Self-hosted Wordpress would maybe be comparable to a rooted Android phone. It has a very specific use case (for Wordpress it's fundamentally a Content Management System). You can add all sorts of plugins and additions. But it's also easy to accidentally break something. And once you added too many things, it might be difficult to update without breaking many things.

In the end, they're all Linux based, but living in very different ecosystems (just as Symfony, Laravel and Wordpress are PHP-based).

In programming terms, Symfony might be similar to Django (Python) or Spring Boot (Java), whereas Laravel is "cousins" with Ruby on Rails.

kugelblitz commented on Ask HN: How can I effectively restart my dev career?    · Posted by u/nathanaldensr
kugelblitz · a year ago
I think it's more that it's a crap job market. Have been dev freelancing for about 10 years, used to be able to choose from a few projects within a couple of weeks of searching.

But the last 18 months have been hard. On some freelancing projects I was up against 80 or 120 other devs. (I live in Germany.)

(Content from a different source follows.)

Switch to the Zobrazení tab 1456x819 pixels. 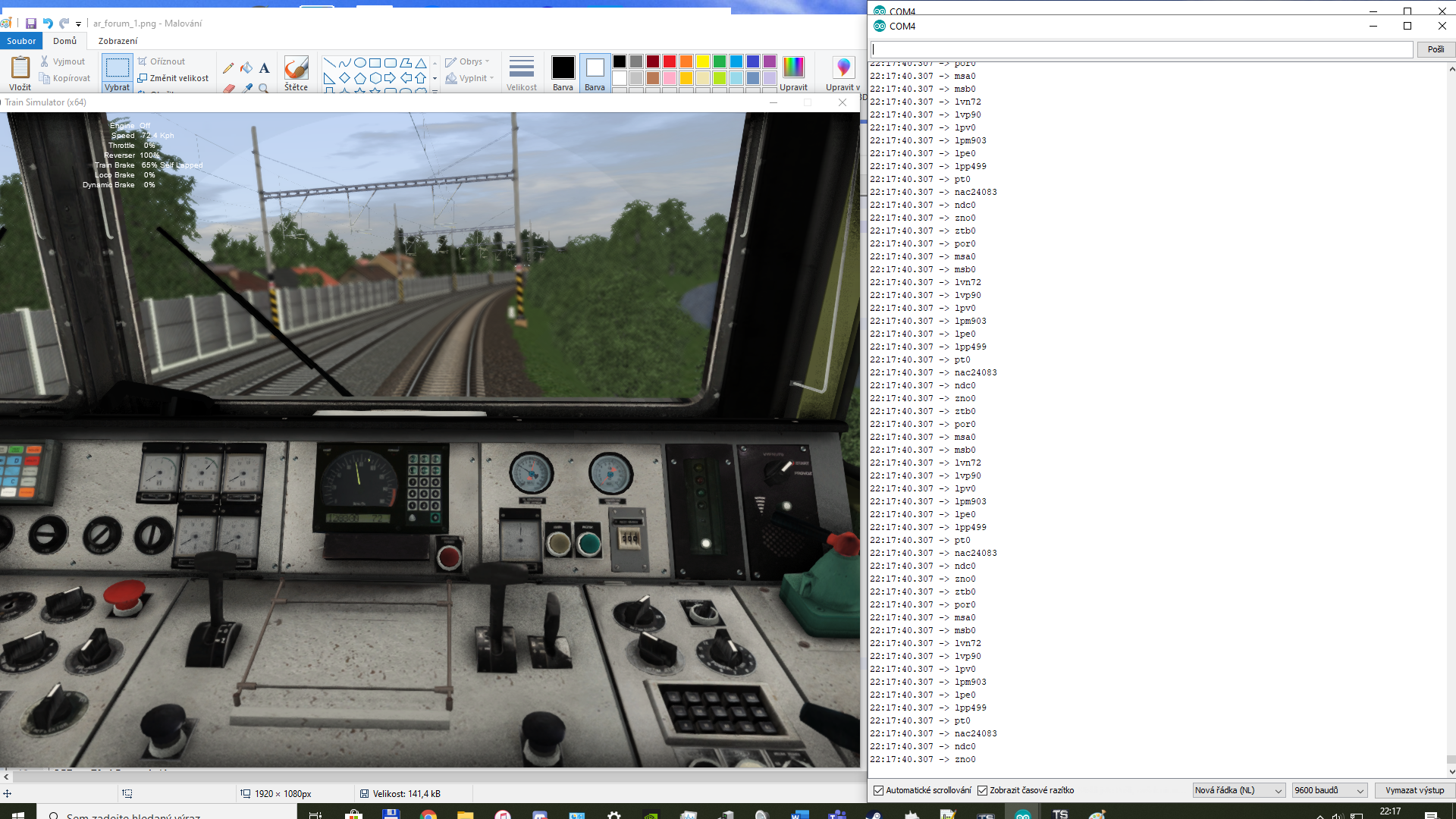pyautogui.click(x=118, y=41)
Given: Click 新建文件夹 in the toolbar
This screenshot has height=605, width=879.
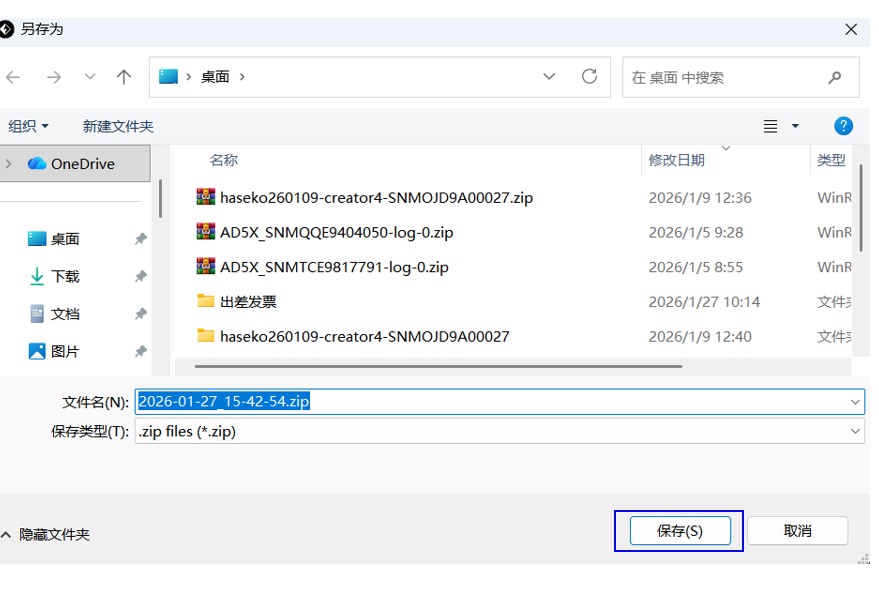Looking at the screenshot, I should (x=118, y=126).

Recruiting agencies have told me the same. I finally found 2 part-time projects after 6 months of search and will now try to wait our the dry period.

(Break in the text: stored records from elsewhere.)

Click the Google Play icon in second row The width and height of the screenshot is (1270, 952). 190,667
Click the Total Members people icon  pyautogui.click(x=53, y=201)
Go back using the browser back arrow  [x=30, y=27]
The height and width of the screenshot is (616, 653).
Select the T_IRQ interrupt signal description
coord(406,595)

kugelblitz commented on The Architecture Behind a One-Person Tech Startup (2021)   anthonynsimon.com/blog/on... · Posted by u/thunderbong
cj · a year ago
Small secret:

The best tech stack when starting a startup is one you don't have to learn.

There's a million things you learn when starting a company. Don't make yourself learn an entirely new tech stack on top of everything else. This advice means you'll be using whatever you've used in the past which might not be the sexiest or newest technology, but your users won't care. Your users want a working product. Choose the stack that will result in a working product the quickest.

Refactor and migrate to a better stack later, if necessary. (It rarely is)

For me, that meant deploying to Elastic Beanstalk (I know, boring, no one talks about it, but it works!) and using Mongo because I was already comfortable with it. It also meant not using React, at first. This was the right answer for me, but might be the wrong answer for you! Build your app on the technology you know.

kugelblitz · a year ago
For my 12 year side project, I recently moved from Elastic Beanstalk after 6-7 years to Platform.sh, because "it just works" even more so and it was way easier to debug (EB just says "error in step 18_install_yarn" or something).

I use Symfony (Php) and have not used a full SPA after I retired AngularJS (v1) like 10 years ago. What people now call server side rendering (SSR) is just how Symfony works with its regular Twig templating language (heavily inspired by Django's templating language).

As I gained more experience, I rewrote it. Once from vanilla PHP to Laravel, then later to Symfony.